Jaime Martínez Veloz Martes, 05 de Agosto del 2025
Torreón, Matamoros, San Pedro de las Colonias, Francisco I. Madero, Viesca— no es mera suma geográfica.
Por Jaime Cleofas Martínez Veloz
Soy del norte. Nací en Torreón, Coahuila, donde el sol no sólo ilumina: arde, golpea, forja carácter.
Aquí la luz no se toma por sentada: se analiza, se transforma, se convierte en código.
Tuve que emigrar para estudiar arquitectura en Saltillo. No por falta de vocación, sino por carencia de opciones. Hoy, como ayer, muchos jóvenes de Torreón deben partir. Titulados, preparados, esperan oportunidades que aún no germinan en su tierra.
Vengo de una región que aprendió a resistir sin estruendo. A soñar con dignidad. A vencer al desierto sin pedirle permiso.
La Comarca Lagunera —Torreón, Matamoros, San Pedro de las Colonias, Francisco I. Madero, Viesca— no es mera suma geográfica.
Es territorio donde el maíz y la rabia germinaron juntos. Donde las huelgas parieron dignidad. Donde la vocación colectiva persiste, aunque se la quiera silenciar.He caminado sus calles con el oído abierto al polvo.

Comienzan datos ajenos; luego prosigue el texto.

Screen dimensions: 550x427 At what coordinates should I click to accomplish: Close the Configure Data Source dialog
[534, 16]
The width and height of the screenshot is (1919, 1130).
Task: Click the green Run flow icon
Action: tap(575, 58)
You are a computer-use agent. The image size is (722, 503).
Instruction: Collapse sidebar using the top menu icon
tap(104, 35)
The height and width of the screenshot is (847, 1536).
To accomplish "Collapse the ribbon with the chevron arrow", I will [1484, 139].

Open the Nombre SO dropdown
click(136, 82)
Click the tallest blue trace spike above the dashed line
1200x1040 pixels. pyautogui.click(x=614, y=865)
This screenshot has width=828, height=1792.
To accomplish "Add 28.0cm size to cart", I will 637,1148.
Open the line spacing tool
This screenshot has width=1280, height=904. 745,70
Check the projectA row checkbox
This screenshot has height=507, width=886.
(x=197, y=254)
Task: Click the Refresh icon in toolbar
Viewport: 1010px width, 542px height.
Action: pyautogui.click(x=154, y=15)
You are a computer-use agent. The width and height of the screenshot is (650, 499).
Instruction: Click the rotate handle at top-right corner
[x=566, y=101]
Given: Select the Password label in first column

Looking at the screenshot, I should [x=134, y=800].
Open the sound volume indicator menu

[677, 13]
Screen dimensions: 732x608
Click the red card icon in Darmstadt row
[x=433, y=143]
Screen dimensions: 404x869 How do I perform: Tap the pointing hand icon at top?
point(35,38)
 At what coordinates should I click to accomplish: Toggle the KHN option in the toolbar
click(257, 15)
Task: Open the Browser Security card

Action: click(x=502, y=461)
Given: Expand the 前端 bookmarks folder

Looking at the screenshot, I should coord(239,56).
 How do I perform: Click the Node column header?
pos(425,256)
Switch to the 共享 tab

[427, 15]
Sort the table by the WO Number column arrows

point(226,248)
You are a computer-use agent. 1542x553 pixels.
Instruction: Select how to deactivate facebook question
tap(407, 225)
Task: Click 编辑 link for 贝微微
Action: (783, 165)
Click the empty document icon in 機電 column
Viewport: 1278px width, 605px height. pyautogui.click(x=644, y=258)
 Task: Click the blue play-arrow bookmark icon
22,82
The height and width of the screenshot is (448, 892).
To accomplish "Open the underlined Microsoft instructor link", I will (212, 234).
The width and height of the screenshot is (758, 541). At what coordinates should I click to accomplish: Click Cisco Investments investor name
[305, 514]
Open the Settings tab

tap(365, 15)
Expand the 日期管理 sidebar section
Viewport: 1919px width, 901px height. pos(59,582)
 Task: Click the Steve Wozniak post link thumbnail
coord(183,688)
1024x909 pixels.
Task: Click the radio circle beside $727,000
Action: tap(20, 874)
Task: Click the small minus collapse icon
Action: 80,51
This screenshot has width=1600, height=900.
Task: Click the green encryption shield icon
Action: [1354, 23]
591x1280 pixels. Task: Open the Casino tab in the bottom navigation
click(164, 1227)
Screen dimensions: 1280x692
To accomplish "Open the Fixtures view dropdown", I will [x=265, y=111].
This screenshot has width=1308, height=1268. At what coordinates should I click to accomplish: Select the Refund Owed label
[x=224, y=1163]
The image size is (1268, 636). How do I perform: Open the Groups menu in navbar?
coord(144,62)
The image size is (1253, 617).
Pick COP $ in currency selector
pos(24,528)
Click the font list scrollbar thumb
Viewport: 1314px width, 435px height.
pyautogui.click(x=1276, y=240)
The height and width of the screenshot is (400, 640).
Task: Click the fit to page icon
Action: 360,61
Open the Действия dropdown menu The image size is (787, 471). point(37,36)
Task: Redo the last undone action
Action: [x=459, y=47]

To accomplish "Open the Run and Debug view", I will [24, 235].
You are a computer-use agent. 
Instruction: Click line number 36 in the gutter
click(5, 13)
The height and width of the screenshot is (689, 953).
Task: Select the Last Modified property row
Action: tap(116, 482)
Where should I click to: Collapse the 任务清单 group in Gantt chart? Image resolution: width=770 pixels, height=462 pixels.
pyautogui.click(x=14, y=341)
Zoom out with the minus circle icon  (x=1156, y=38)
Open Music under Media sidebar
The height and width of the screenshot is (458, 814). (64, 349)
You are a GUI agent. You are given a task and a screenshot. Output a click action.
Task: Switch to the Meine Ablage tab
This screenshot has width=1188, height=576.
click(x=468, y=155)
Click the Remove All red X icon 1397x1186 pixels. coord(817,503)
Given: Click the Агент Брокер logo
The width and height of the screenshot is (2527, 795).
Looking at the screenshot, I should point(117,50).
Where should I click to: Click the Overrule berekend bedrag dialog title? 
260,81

He escuchado relatos que no están en los libros, pero laten en las banquetas.He dibujado sus contornos con palabras, como quien cose con hilos de agua y nostalgia.
Y hoy, desde esa entraña compartida, escribo esta propuesta viva que es reflexión y llamada.Porque hay silencios que oprimen, sí...
Pero también hay silencios que incuban.Y aquí, el silencio se volvió método, laboratorio, semilla.
Silicio: el oro invisible del norte
Pocos saben que Coahuila guarda reservas de silicio, ese mineral vital para la era digital.
Desde este elemento nacen semiconductores, paneles solares, chips, fibras ópticas.
Torreón está lista para liderar una revolución tecnológica con ética territorial:
Convertir el silicio en soberanía científica. Transformar el polvo en propuesta. Usar la memoria como mapa del futuro.
Infraestructura que conecta ideas
Tenemos un aeropuerto internacional de Torreón: vínculo ágil con centros económicos nacionales e internacionales y una red de carreteras que atraviesa desiertos, conecta ejidos, moviliza conocimiento y productos. La geografía ya no es obstáculo: es aliada logística para el pensamiento.
Ciencia con raíz y rebeldía
Imaginar a la Comarca como capital del conocimiento STEM en América Latina no es utopía: Es lógica histórica.
La física explica el cielo que nos niega agua.
La biotecnología cura cuerpos y suelos con memoria.
La ingeniería se inventa desde la escasez.
Las matemáticas organizan esperanza.
Los jóvenes no sólo aprenden: desobedecen, se rebelan, reescriben, sueñan en código y comunidad.
Educación como estrategia de paz
Donde estudiar es acto de fe, la Comarca siembra oasis.
La seguridad no es medalla gubernamental, sino mérito del tejido social.Aquí la educación no es escalera: es puente, raíz y visión.Lo local como brújula del mundo
Imaginen ferias internacionales con voces laguneras que hablen en algoritmos y en náhuatl.
Investigadores que usen el sol como método. Docentes que conviertan la nostalgia en propuesta.
La Laguna tiene lo necesario para ser capital del porvenir: Instituciones educativas con raíz y horizonte. Seguridad que resguarda el pensamiento. Cultura que no teme a la modernidad. Productividad que dialoga con la ciencia.
Donde la ecuación más difícil fue la esperanza
Donde hubo abandono, hoy hay mentoría. Donde hubo frontera, hay portal. La Comarca no espera el porvenir: lo está sembrando.
Cuando el mundo quiera saber cómo se reinventa un territorio desde abajo……tendrá que mirar al norte mexicano. Porque entre el calor y la memoria, se está gestando una ecuación inusual: la de un porvenir justo, con identidad, sin miedo... y con toda la ternura rebelde del desierto.